What is the relationship between our individual consciousness, and the collective consciousness of humankind? Like the individual lasers that comprise a hologram, each of us enfolds the entirety of human consciousness within us, though we only project a small segment of it. Self-awareness that isn’t self-centered opens one to the entirety of content-consciousness, and beyond its increasingly dark domain.

Indeed, human consciousness is darkness, to varying degrees, which is also the world as it is. That is, the world is the outward expression of collective human consciousness. Therefore if awareness and insight do not awaken and grow in enough people, the world will not change, and will continue to darken and deteriorate.

I’m not referring to awareness about something-Darfur, child soldiers in Uganda, or the oppression of the Burmese people—but awareness that is inseparable from action. The 60’s notion that ‘raising awareness’ will lead to redressing injustice is based on the same fallacy as traditional journalism, which is that if people know about something, if they have the right information, they will act on it, and the situation will improve.

But we have a surplus of knowledge and information, and yet economic injustice and environmental degradation aren’t decreasing, they’re increasing. And on the individual level, more and more people are simply tuning out, and concerning themselves only with the personal dimension--themselves, their families, and their friends.

Is there any other way? Yes, the material of the past, which is human consciousness, can ignite within us, allowing humankind to move in a new direction. That’s the only thing that can change the course of humankind.

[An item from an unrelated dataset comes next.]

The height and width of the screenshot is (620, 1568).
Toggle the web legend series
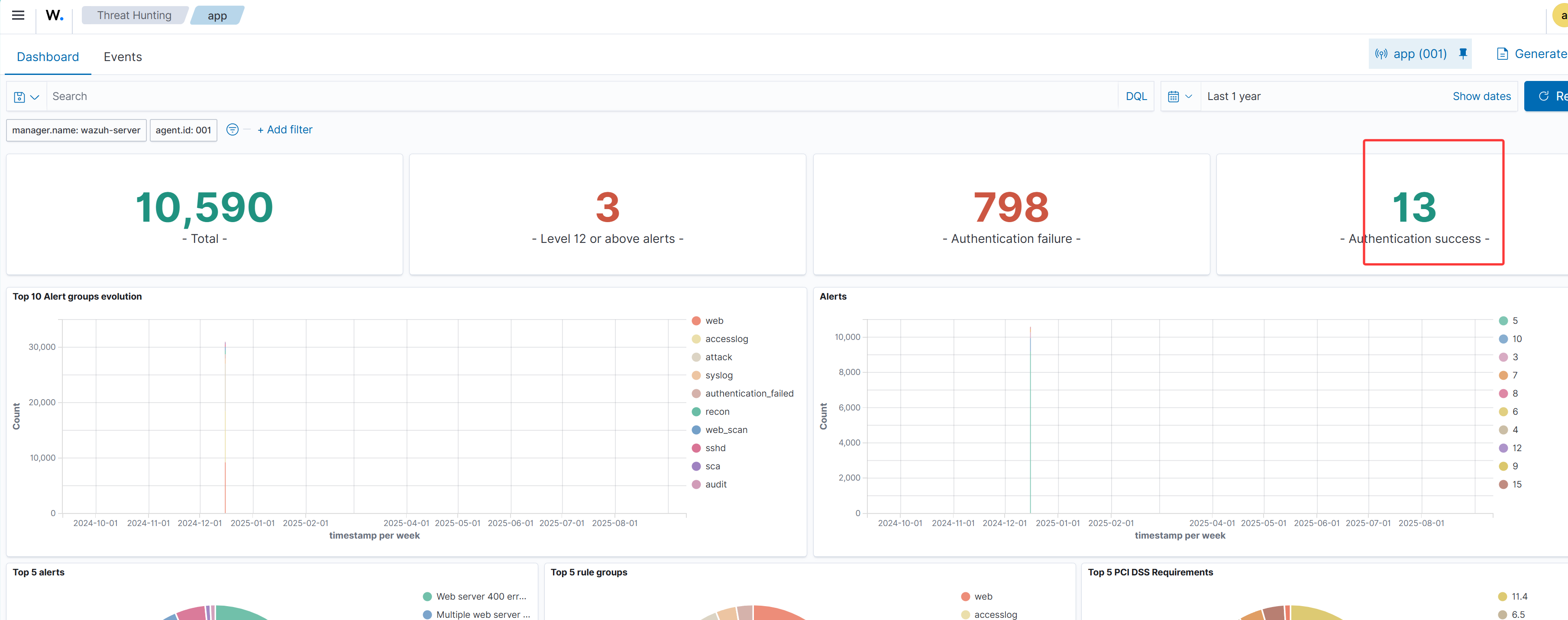(713, 321)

What is the threshold for such a phenomenon? When awareness and insight awaken in enough people (perhaps only 1% of the world’s population), human consciousness will ignite.

So our individual responsibility is very great, especially since most of the world’s people live at or below a subsistence level and cannot concern themselves with such matters. Obviously, people who are barely eking by do not have the energy and time to transform consciousness within themselves.

Those who require the tangible cannot see the ineffable, but those who experience the ineffable will manifest intelligence tangibly. Trying to implement visions and plans before the revolution ignites is a prescription for more fragmentation and destruction.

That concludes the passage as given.